#### [DATA RECORDS]
= = = = =
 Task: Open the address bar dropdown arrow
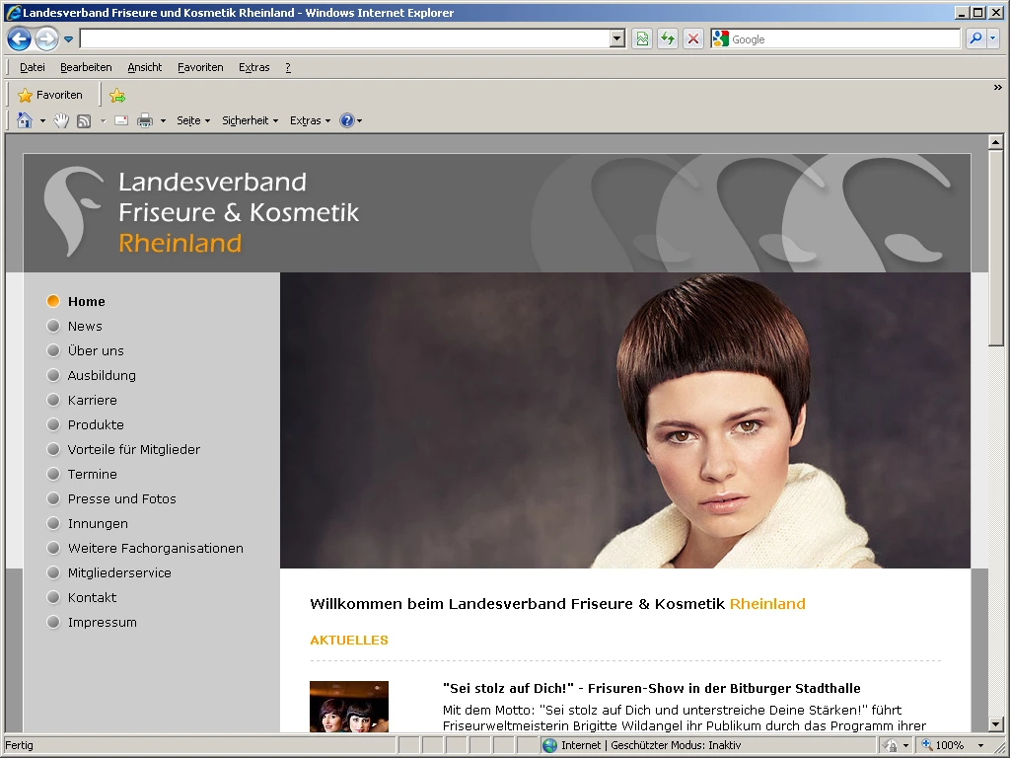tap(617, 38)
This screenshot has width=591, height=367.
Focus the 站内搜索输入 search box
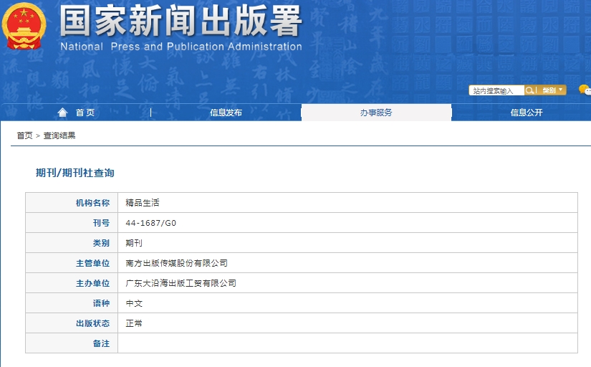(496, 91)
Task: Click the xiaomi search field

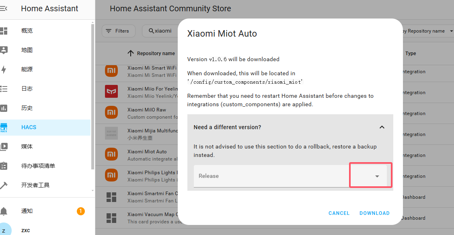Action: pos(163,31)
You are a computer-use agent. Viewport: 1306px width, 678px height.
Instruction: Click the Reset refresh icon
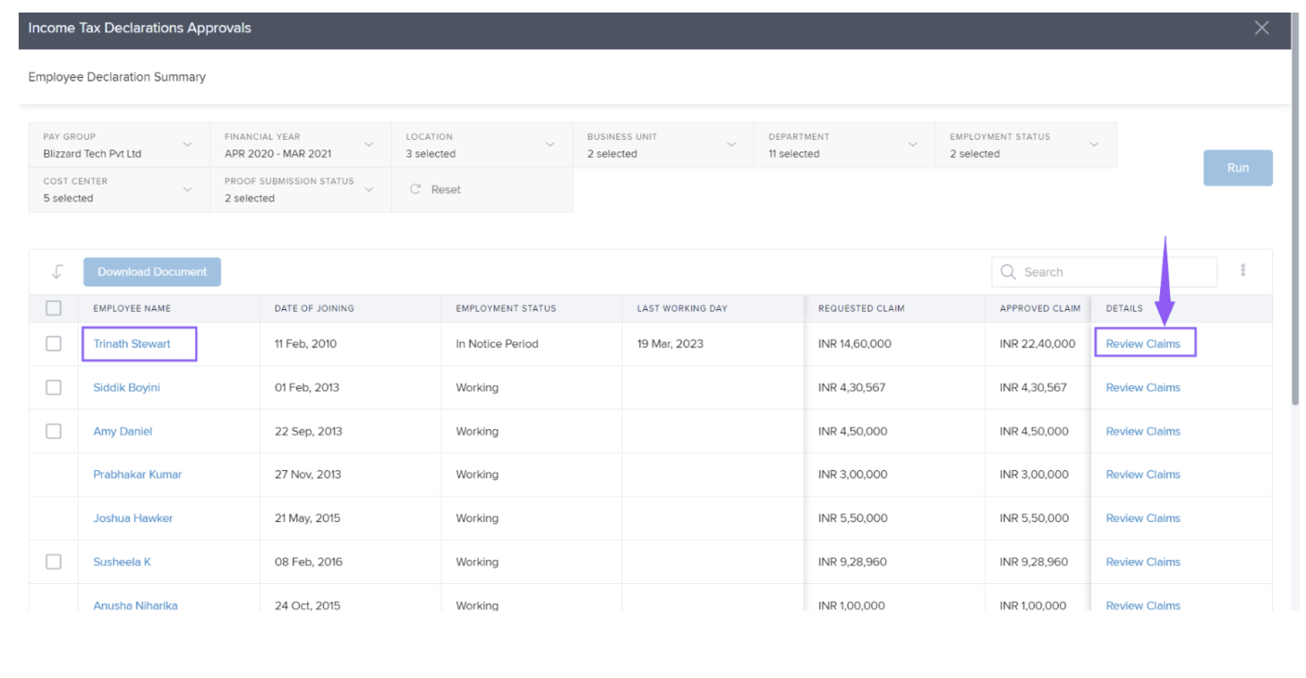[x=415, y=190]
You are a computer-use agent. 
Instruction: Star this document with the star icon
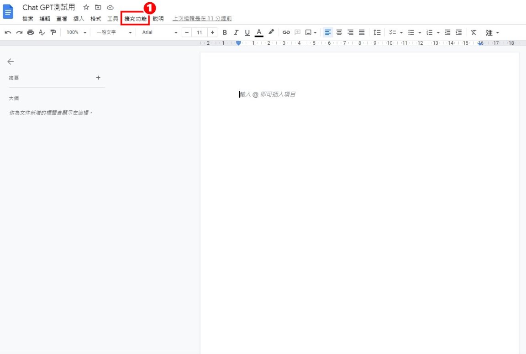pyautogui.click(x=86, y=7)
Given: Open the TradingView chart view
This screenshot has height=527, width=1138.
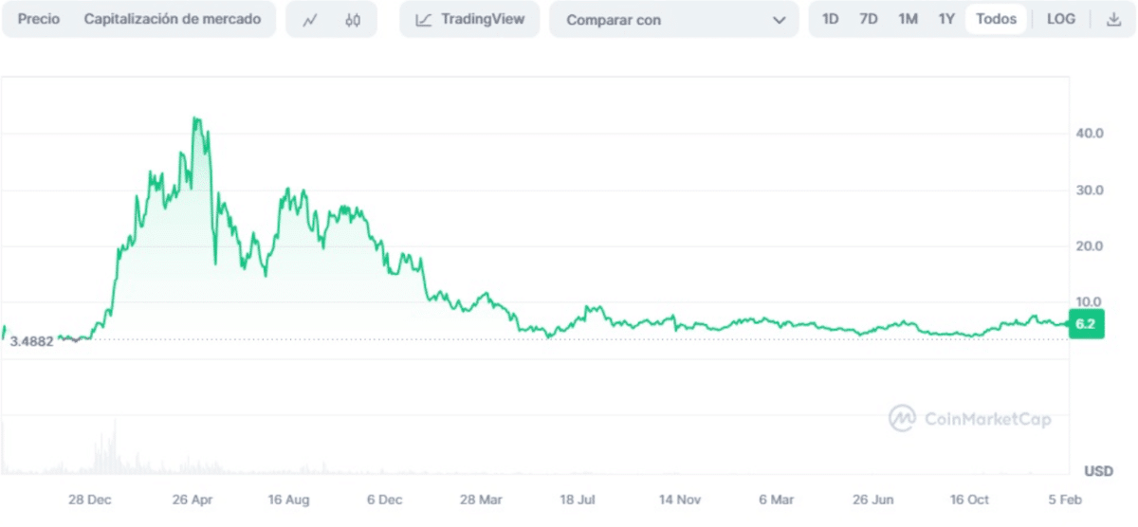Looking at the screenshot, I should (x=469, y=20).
= = = = =
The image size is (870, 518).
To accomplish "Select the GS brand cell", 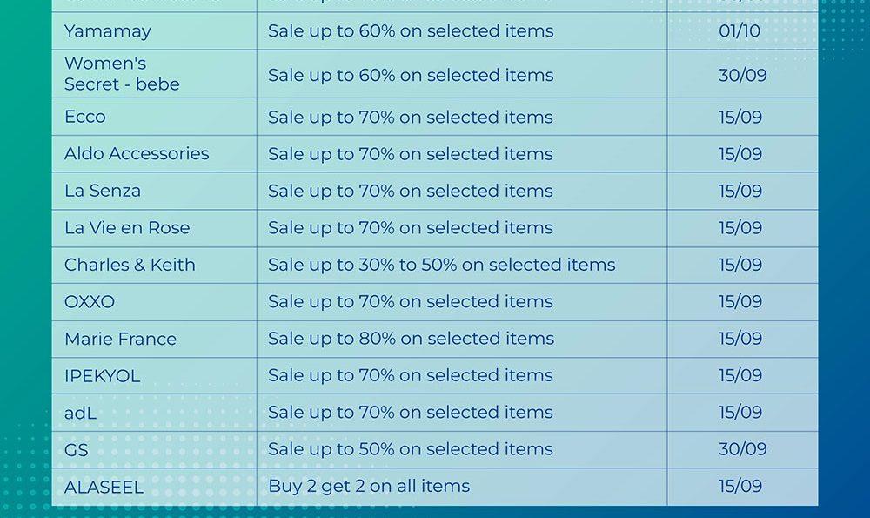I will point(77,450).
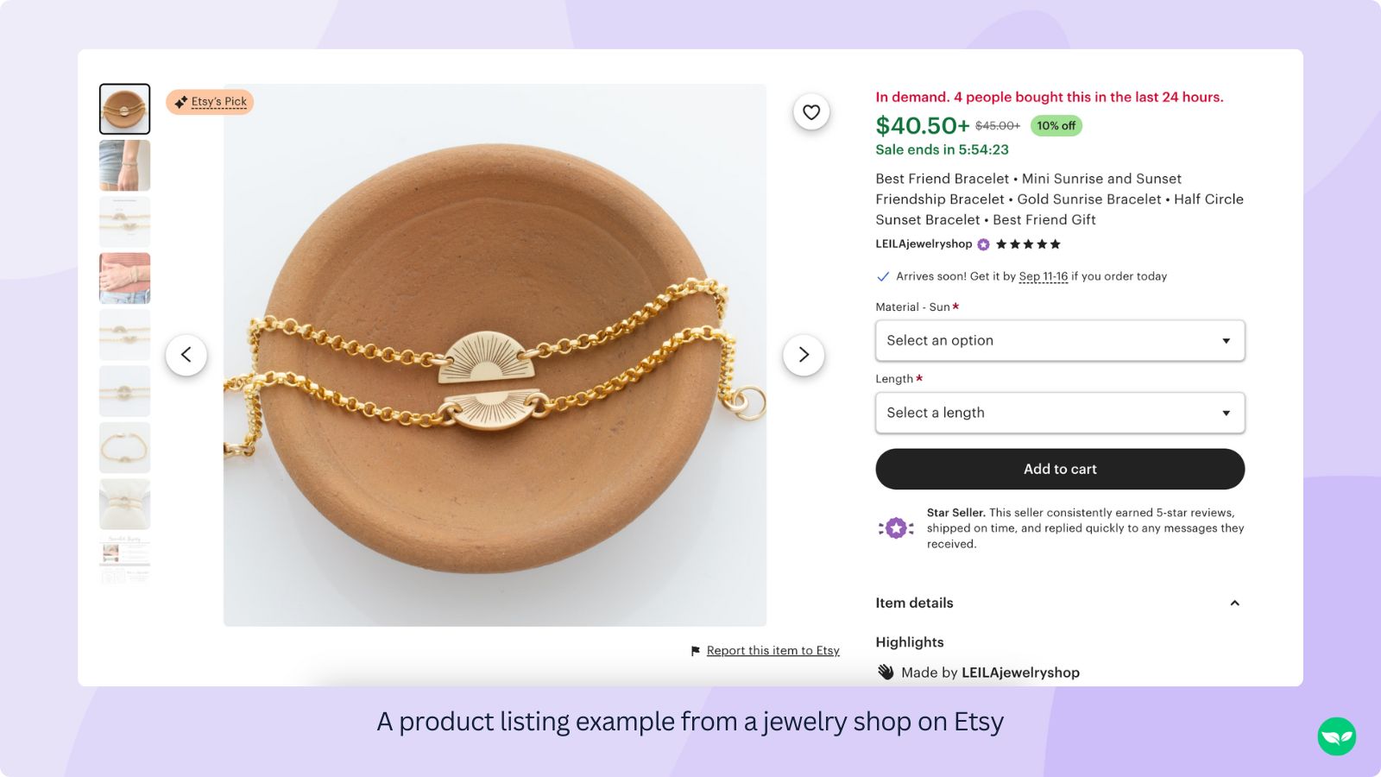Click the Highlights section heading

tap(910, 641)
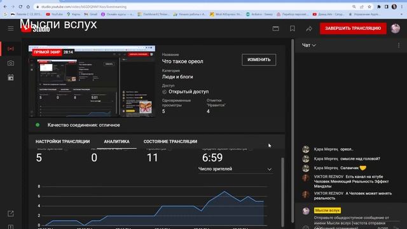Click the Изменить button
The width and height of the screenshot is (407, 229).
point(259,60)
= = = = =
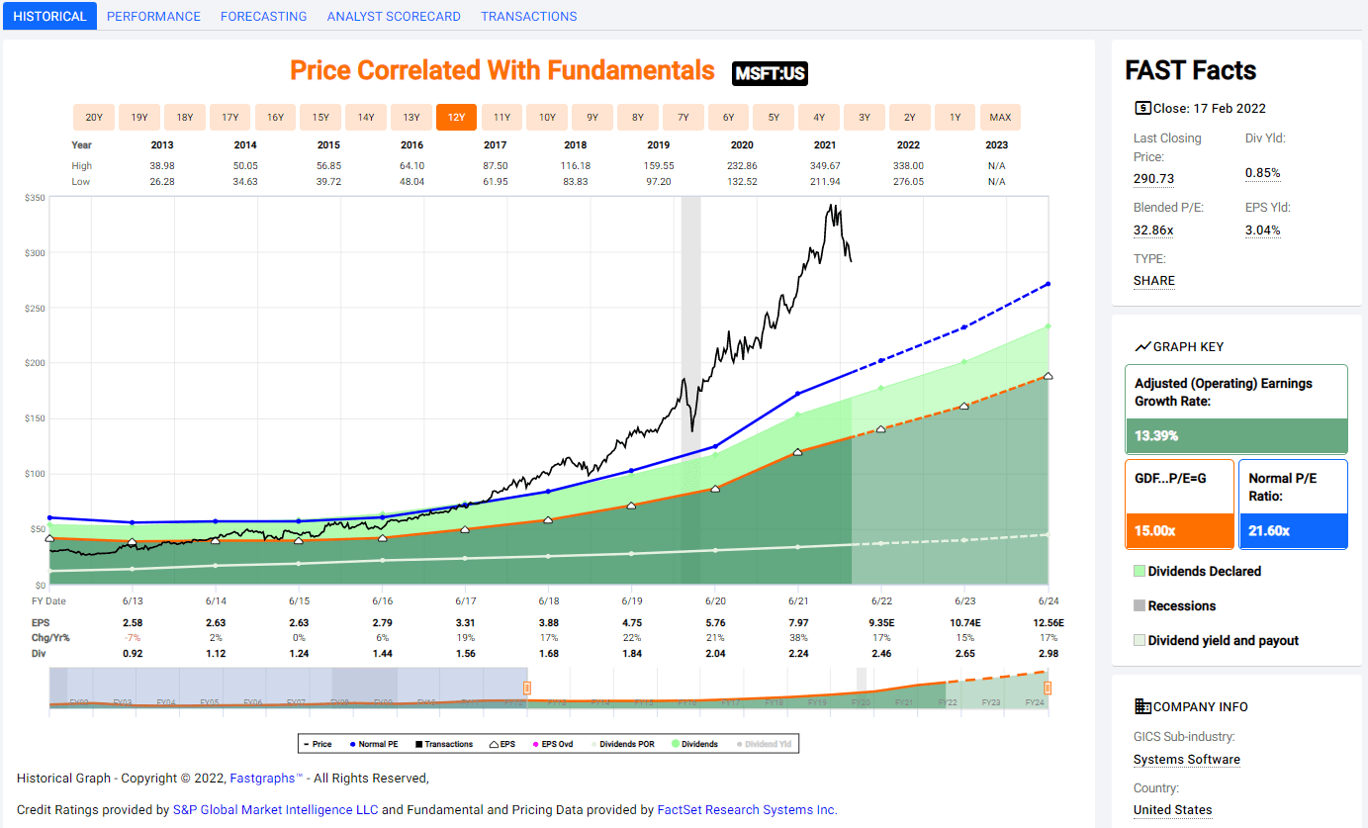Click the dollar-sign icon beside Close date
= = = = =
Among the lines above, which hold the word "agent"? Report each one.

You are a computer-use agent. Viewport: 1306px width, 678px height.
You are a computer-use agent. 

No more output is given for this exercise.